P&O Ferries announces cancellation of services along with 800 redundancies
Yesterday, P&O Ferries announced that it had made 800 members of its staff redundant, effective immediately, and cancelled its services for the next few days.
The British shipping giant said the business is “not viable” in its current state: in a statement from the company, they claimed they were making a “£100m loss year-on-year” and said their survival is “dependent on making swift and significant changes now”. The ferry operator went on to say: “Without these changes, there is no future for P&O Ferries.”
The company said the staff being made redundant will be served with “enhanced” severance packages. However, the move has been widely criticised, with heavy criticism coming from Labour MP Diana Johnson and RMT National Secretary Darren Proctor.
Following the announcement, Labour MP Diana Johnson said people in balaclavas had been seen “taking British crew” off of the ships. She also said the staff who have been made redundant were being replaced by agency staff in buses on the quayside.
RMT national secretary Darren Procter said the move by P&O Ferries “puts a knife right through the heart of UK maritime”.
Is the move legal?
According to Dr Johnathan Lord, HR expert at the University of Salford, there is the potential for legal ramifications after P&O Ferries’ recent move.
He comments: “Can P&O lawfully force staff to be made redundant in this way? Employment Law states that you are part of a ‘collective redundancy’ if your employer is making more than 100 redundancies in one location, in which case they must consult for at least 45 days.
“Employers must also hold ‘group consultations’ if there is a collective redundancy, and support staff in finding alternative employment or proceed through a fair selection process for those at risk of redundancy.
“Therefore, P&O would be expected to undergo this process before making any mass dismissals, and based on media as well as social media reports on the 17th March, it’s not evident whether this has happened. P&O staff could bring a claim of unfair dismissal in the employment tribunals if this process is not followed, with the maximum compensation being the lower of £89,493 or 12 months’ gross pay. If they were not paid their notice or a statutory redundancy payment, claims could also be brought for these.
“This could be extremely costly for P&O, but in the long-term could it be economically beneficial? The term ‘fire and rehire’ is a controversial method used by numerous businesses, such as Weetabix, Tesco, British Airways, Heathrow and British Gas, and involves sacking staff and then allowing them to apply for their old jobs on less favourable terms usually.
“Trade unions and many legal experts support a ban on the practice, but ministers last year blocked a bill to do this, even though 9% of workers were affected by such a scheme in the first year of the Covid-19 pandemic. P&O is in the early stages of the process, but rather than a straightforward fire and rehire, they could replace staff with agency workers and allow those made redundant to join the agencies.
“This may assist P&O financially but reputationally this could have serious consequences.

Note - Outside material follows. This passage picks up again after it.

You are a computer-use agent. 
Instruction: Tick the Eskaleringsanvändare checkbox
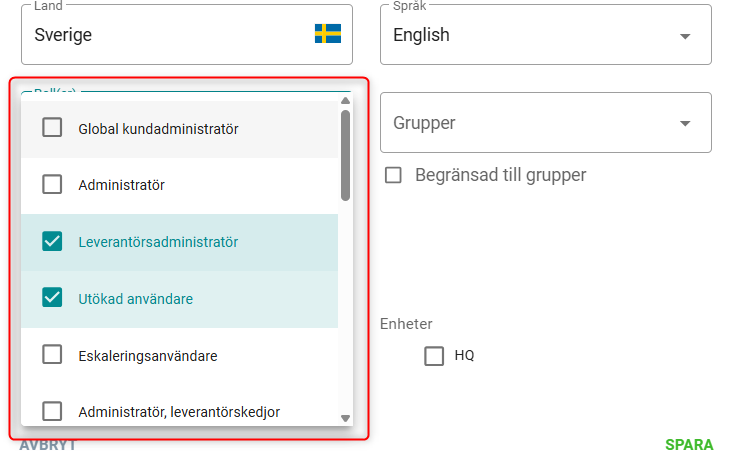pos(52,355)
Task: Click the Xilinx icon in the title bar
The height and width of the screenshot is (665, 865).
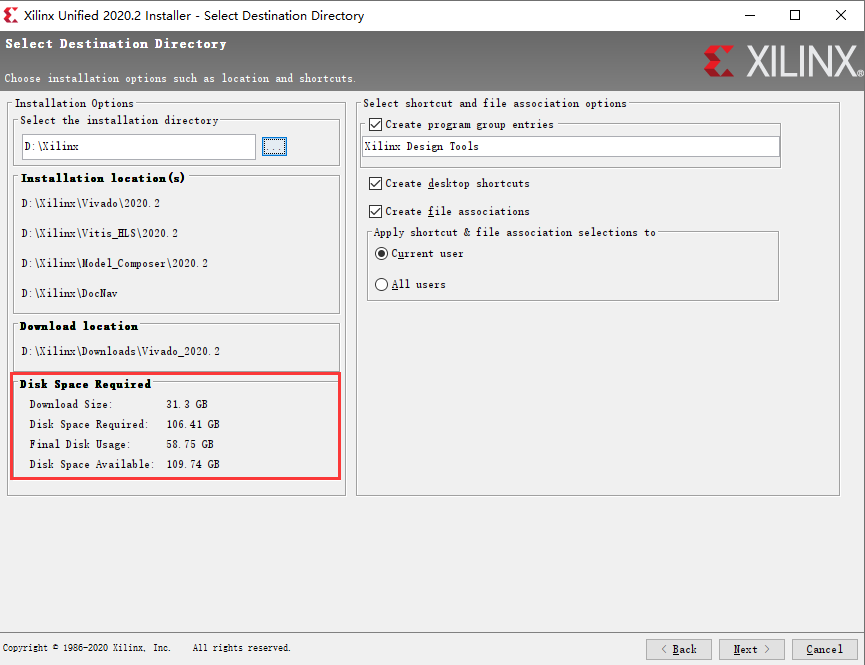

There are almost certainly going to be legal challenges by the unions around this process as well as mass tribunal claims, but the biggest damage for P&O could be reputational, with questions around their morality in dealing with staff being raised. The RMT union has stated that the situation was “turning into one of the most shameful acts in the history of British industrial relations” and also one which could overshadow the 185-year history of P&O.”
P&O set to pay laid-off staff?
According to Alex Mellis, Employment Barrister at No5 Barristers’ Chambers, P&O faces paying a year’s salary to all 800 workers who were made redundant.
He comments: “This unexpected decision puts the livelihoods of over 800 people into doubt during a period where living costs are increasing dramatically. There will no doubt be legal implications for P&O. By all accounts, there seems to be no doubt that there has been a failure to consult the workers affected by this decision and this will likely lead to various avenues of legal proceedings.
“In the short-term, we may well see the trade unions seek an injunction in the High Court, although we would expect to see it imminently if it were to happen at all and it is likely to enter a relatively untested area of law. This would essentially force P&O to carry out the consultation with workers that should have happened.
“There is also a mechanism for the failure to provide consultation which can be sought by the trade unions in a complaint to the Employment Tribunal. If the Tribunal agrees the consultation was not carried out, a protective award can be ordered. This would come in the form of a week’s pay for a period of 90 days, dependent on the severity and egregiousness of the breach by the employer, so we could see P&O needing to pay out up to 90 days’ additional pay for all 800 employees.
“There are also grounds for these workers to individually claim for unfair dismissal. In a simple unfair dismissal case, the pay-out will be capped at a year’s salary for every employee who takes this step, which may well be a similar amount to the recently announced ‘enhanced’ redundancy packages that have been discussed. Whether made redundant or dismissed without notice, P&O will be expected to pay out a year’s salary to these workers as standard, with some able to claim more should there be further discrimination involved in the dismissal.
“For whichever avenue of legal proceedings take place, it is set to be a hefty price tag for P&O, although one they may well have calculated and decided to take already.”